Something as mundane as a batch of eggs or light filtering through a thin parting of curtains can make for great photographs if the composition and framing are right. Looking for beauty and stories in everyday objects, starting from one’s own home, is the idea that Chennai Photo Biennale tries to maintain through their outreach student programmes (which kickstarted in 2018). They have recently gone online following the lockdown. After a successful run with children, Chennai Photo Biennale is turning to teen photography enthusiasts this time, with their seven-weeks-long workshop titled Teen Photo Academy.
#EyeSpywithCPB was their first online workshop for children aged 10 to 13. In April, they ran two batches for five days each, focussing only on the basics of light, composition and “having fun with photos”. “With teenagers, we can move a lot faster with the basics. Another aspect that’s different in our #TeenPhotoAcademy is the length of the programme,” says Gayatri Nair, co-founder of CPB and one of the facilitators of this programme. She continues, “We want to go in-depth into concepts like visual thinking, how to read images, writing about your work, learning about history and master photographers, studying relationships of photography and film, helping them build portfolios and more.”
The programme has been devised through extensive research — even though there is good material in the field of photography learning in the West, examples from the Asian context need to be added to make the material more relatable, says Gayatri. “We have curated teaching resources from the Aperture Foundation, United Photo Industries and The New York Times among many more,” she continues. Along with Gayatri, Habiba, a photographer and filmmaker, and Sakshi, a graduate from NIFT Chennai, will be facilitating the programme.

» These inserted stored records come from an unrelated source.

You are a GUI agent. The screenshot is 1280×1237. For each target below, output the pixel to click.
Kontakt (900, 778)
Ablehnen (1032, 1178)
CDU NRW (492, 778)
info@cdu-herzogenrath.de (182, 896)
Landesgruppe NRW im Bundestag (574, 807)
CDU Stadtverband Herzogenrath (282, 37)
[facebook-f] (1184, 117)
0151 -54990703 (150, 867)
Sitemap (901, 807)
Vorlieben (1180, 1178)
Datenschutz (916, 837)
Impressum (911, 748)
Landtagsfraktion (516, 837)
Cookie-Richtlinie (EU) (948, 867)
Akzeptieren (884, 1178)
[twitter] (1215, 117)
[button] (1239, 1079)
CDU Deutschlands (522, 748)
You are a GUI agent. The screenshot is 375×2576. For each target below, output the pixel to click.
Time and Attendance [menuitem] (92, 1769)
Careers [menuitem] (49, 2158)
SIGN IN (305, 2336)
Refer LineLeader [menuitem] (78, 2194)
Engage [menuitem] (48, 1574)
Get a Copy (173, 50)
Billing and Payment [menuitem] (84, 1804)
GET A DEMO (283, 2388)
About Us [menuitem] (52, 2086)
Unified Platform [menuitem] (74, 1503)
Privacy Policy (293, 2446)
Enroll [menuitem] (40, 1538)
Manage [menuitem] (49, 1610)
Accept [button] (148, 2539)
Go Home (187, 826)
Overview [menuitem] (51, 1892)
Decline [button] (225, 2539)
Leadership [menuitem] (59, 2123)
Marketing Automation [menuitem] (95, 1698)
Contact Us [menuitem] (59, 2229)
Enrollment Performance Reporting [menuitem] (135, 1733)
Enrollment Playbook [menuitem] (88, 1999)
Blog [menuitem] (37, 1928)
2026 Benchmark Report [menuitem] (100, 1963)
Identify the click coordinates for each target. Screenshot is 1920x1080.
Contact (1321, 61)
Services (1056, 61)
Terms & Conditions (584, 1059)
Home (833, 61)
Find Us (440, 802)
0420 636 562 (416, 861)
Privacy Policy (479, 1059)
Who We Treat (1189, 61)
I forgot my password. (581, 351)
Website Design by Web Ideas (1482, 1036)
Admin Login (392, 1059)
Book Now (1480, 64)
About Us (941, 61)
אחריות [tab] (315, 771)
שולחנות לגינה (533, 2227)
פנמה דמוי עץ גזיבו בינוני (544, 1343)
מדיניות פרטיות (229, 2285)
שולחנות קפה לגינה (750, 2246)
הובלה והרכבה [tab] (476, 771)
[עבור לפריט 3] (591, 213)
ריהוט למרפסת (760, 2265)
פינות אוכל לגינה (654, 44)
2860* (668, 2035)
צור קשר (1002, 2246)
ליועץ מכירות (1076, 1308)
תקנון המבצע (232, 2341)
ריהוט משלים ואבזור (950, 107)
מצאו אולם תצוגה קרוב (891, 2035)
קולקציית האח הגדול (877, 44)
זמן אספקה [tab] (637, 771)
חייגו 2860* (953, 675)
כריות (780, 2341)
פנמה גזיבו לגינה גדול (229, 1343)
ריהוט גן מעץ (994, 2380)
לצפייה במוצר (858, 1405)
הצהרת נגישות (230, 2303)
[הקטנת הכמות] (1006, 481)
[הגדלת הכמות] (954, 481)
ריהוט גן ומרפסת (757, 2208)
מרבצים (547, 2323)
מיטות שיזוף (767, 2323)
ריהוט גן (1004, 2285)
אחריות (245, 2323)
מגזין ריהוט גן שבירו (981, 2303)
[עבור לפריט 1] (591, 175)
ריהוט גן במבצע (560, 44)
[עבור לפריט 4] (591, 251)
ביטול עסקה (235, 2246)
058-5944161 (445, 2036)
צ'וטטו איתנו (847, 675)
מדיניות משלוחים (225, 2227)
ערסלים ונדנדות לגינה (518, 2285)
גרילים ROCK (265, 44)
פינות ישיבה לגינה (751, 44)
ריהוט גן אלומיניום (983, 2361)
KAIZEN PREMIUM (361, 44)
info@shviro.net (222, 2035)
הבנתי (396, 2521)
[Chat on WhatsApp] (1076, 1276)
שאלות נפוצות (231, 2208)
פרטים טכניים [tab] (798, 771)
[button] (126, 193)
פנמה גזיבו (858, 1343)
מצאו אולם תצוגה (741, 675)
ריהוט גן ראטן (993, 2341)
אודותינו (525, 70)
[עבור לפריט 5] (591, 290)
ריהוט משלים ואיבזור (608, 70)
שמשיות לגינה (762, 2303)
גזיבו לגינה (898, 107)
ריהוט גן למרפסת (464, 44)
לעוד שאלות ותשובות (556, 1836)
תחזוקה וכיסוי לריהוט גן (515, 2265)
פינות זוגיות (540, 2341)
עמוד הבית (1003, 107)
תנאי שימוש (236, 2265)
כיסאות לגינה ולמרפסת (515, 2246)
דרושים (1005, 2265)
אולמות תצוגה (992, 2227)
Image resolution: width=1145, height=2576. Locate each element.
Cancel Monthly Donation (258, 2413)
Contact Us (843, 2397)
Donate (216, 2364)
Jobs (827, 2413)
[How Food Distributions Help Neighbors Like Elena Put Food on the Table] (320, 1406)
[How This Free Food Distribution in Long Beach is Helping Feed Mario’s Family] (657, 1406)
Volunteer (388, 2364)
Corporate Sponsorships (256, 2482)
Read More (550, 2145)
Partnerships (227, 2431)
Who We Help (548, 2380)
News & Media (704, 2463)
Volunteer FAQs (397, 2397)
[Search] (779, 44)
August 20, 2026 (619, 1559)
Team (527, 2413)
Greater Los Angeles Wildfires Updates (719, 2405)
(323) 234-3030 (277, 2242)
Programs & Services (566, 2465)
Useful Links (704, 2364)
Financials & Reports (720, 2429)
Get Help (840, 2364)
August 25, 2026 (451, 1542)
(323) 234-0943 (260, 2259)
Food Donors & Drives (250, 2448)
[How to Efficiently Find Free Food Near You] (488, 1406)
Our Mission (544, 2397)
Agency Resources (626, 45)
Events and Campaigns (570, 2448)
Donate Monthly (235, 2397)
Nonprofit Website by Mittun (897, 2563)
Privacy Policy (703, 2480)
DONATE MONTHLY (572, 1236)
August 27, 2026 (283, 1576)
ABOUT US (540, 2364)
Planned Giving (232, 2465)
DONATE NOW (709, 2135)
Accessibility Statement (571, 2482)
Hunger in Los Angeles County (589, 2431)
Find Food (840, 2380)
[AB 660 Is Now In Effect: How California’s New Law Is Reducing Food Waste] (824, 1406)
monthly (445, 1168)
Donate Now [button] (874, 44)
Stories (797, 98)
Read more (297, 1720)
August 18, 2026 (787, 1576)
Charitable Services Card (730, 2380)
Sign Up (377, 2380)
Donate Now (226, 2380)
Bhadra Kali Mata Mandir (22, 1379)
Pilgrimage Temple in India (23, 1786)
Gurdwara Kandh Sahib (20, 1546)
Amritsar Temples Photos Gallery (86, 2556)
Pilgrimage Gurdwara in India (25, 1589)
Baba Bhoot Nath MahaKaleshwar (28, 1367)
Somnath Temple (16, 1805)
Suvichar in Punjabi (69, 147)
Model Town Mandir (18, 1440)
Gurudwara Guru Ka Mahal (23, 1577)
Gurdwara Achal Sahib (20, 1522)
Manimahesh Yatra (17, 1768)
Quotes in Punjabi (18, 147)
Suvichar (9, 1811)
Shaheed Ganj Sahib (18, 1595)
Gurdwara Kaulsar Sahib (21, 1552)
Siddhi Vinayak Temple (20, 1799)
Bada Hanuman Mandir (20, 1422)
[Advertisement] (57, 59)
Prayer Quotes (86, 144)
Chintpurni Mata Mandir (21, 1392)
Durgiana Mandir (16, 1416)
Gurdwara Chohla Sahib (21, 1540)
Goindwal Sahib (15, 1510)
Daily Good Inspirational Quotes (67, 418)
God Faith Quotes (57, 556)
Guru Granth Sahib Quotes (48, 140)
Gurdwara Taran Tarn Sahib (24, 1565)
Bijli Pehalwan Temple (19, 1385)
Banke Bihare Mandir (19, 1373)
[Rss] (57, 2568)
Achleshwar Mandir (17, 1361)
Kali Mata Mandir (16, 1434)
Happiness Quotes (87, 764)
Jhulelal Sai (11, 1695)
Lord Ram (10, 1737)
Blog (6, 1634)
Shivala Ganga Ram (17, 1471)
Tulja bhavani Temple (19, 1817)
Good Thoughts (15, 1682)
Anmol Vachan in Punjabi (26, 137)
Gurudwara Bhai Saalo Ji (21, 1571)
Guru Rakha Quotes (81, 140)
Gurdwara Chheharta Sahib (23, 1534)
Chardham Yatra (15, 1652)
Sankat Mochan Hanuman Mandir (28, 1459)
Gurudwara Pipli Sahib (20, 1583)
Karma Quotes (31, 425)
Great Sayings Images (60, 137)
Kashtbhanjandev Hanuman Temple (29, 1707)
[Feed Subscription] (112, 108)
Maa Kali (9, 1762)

Teaching a medium like photography online has proven to be not only challenging but eye opening too, for the CPB team. “We want to break the myth that to take pictures you need to ‘go somewhere’. Focus on the things that make a home, home. The spaces, light, people, rituals... We are also encouraging ‘screenshot’ photography, where you call someone else and point your camera towards them and take photos using a phone screenshot,” says Gayatri. Despite overcoming technical difficulties, what is important is to keep the classes engaging. “A physical class can be boring if not planned and executed well. Sometimes we think that students will zone out if it is online, but that can happen just as easily, offline as well.” Making the classes interactive has shown some impressive results. Also, these classes have helped CPB expand their reach outside Chennai: In fact, this particular edition has seen children from five different cities.
Once the lockdown is lifted, CPB has plans to have a reunion with its online students. They are also in talks with the Government to launch this programme in four Government schools in Chennai.